Mme Dora Wilson, conseillère en chef de la bande Hagwilget, fait référence, dans son affidavit déposé le 17 juin 1996, à une réunion de la bande convoquée le 14 juin 1996 en vue de discuter de la question et de préparer une proposition de règlement. L'affidavit indique également que le conseil de bande a décidé de poursuivre l'action au cas où il serait impossible d'en venir à un règlement négocié et qu'elle a donné instruction à son avocat de faire inscrire l'action en vue de l'instruction. Étant donné que l'échec des négociations remonte à 1983 et peut-être même à 1979, il s'agit là d'une approche pragmatique, quoique peut-être un peu tardive.
ANALYSE
Le critère à appliquer pour trancher une requête en radiation pour défaut de poursuivre a été énoncé dans l'arrêt Allen v. Sir Alfred McAlpine & Sons Ltd., [1968] All E.R. 543, une décision de la Cour d'appel dans laquelle Lord Denning mentionne qu'il s'agit là d'une mesure sévère mais nécessaire pour accélérer les procédures lorsque celles‑ci tardent à être prises (p. 547). Le critère énoncé dans l'arrêt Sir Alfred McAlpine a été développé par la Chambre des lords dans l'arrêt Birkett v. James, [1978] A.C. 297, dans lequel Lord Diplock, qui siégeait en Cour d'appel au moment où la cause Sir Alfred McAlpine a été entendue, fait les observations suivantes concernant le pouvoir de radier une action pour défaut de poursuivre :
[TRADUCTION]
Le pouvoir ne doit s'exercer que si la Cour conclut soit (1) que le défaut a été intentionnel ou insolent, par exemple désobéissance à une ordonnance péremptoire de la Cour ou conduite équivalant à un abus des procédures de la Cour; soit (2) a) qu'il y a eu un retard excessif et inexcusable de la part du demandeur ou de ses avocats, et b) que ce retard risque vraiment de rendre impossible le jugement juste des points litigieux ou est tel qu'il causera ou a causé vraisemblablement un grave préjudice aux défendeurs, que ce soit entre eux et le demandeur ou entre eux-mêmes ou encore entre eux et une tierce partie. (p. 318)

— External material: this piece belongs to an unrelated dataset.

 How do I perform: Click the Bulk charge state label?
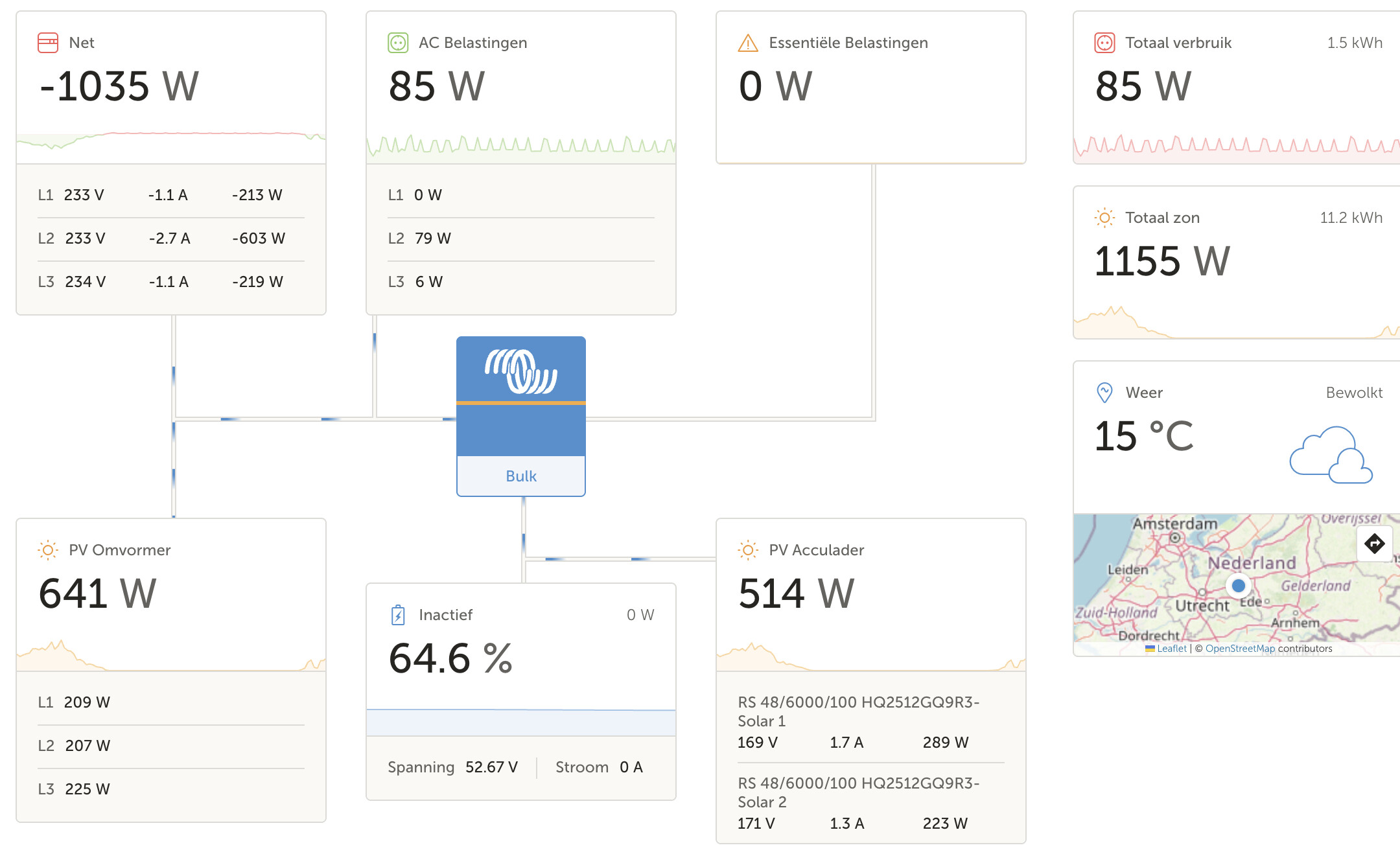[x=521, y=476]
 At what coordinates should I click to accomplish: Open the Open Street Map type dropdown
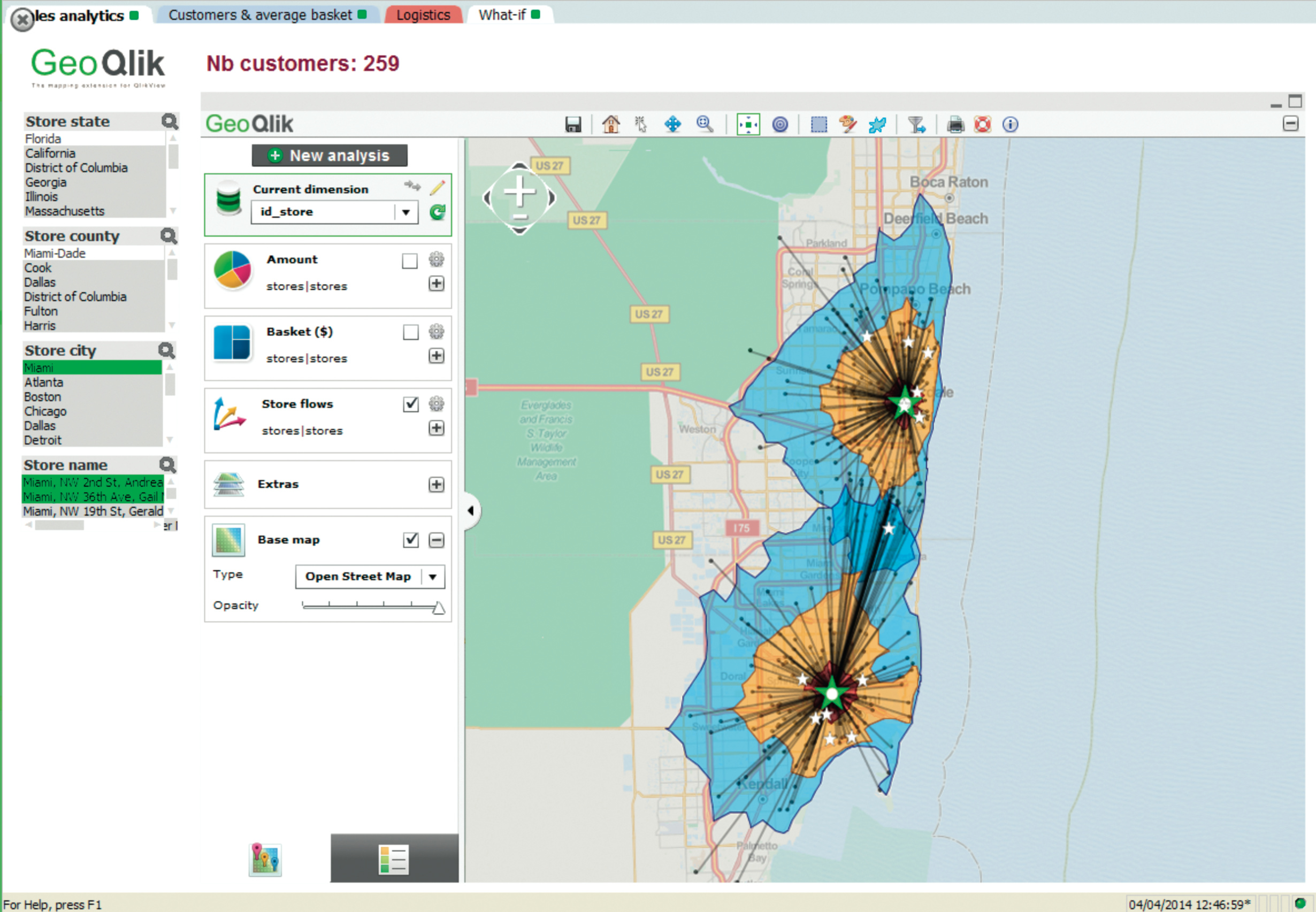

La présente Cour a approuvé ce critère dans la décision Nichols c. Canada (1990), 36 F.T.R. 77, dans laquelle le juge Dubé la résume dans les termes suivants à la page 78 :
Le critère classique à appliquer pour résoudre cette question est triple. En premier lieu, le retard est-il excessif? En deuxième lieu, le retard est-il inexcusable? En troisième lieu, les défendeurs sont-ils susceptibles de subir un préjudice grave en raison de ce retard?
Ce résumé a été cité avec approbation par la Cour d'appel dans l'arrêt La Reine c. Aqua‑Gem Investments Ltd., [1993] 2 C.F. 425, aux pages 459 et 469.
Il y a une autre façon de formuler l'aspect préjudiciel du critère, savoir le fait que le retard rendra impossible un jugement équitable, qui a été savamment énoncée par Lord Griffiths dans l'arrêt Department of Transport v. Chris Smaller (Transport) Ltd., [1989] A.C. 1197, une décision de la Chambre des lords, aux pages 1207 et 1208 :
[TRADUCTION]
Les principes énoncés dans Allan v. McAlpine et Birkett v. James sont maintenant bien compris et je ne suis pas persuadé qu'un argument concluant ait été proposé en l'espèce pour rejeter la nécessité qu'il y a de démontrer que le retard postérieur à l'émission du bref aura pour effet soit de rendre impossible un jugement équitable soit de causer un préjudice au défendeur.
La référence dans le passage ci-dessus, tiré de l'affaire Chris Smaller, à un «retard postérieur à l'émission du bref» nous amène à un autre point soulevé par l'avocat de l'Église. Il prétend que je devrais tenir compte de l'effet cumulatif du retard étant donné que le litige dure depuis près de treize ans, si l'on tient compte de l'action intentée devant la Cour suprême de la Colombie-Britannique, ou même depuis dix-sept ans, si l'on remonte au jour où le conflit concernant l'utilisation de la salle a pris naissance. L'avocat cite les arrêts Nichols c. Canada [précité], à la page 79, et McFetters et al. v. Drau Realty et al. (1986), 55 O.R. (2d) 722.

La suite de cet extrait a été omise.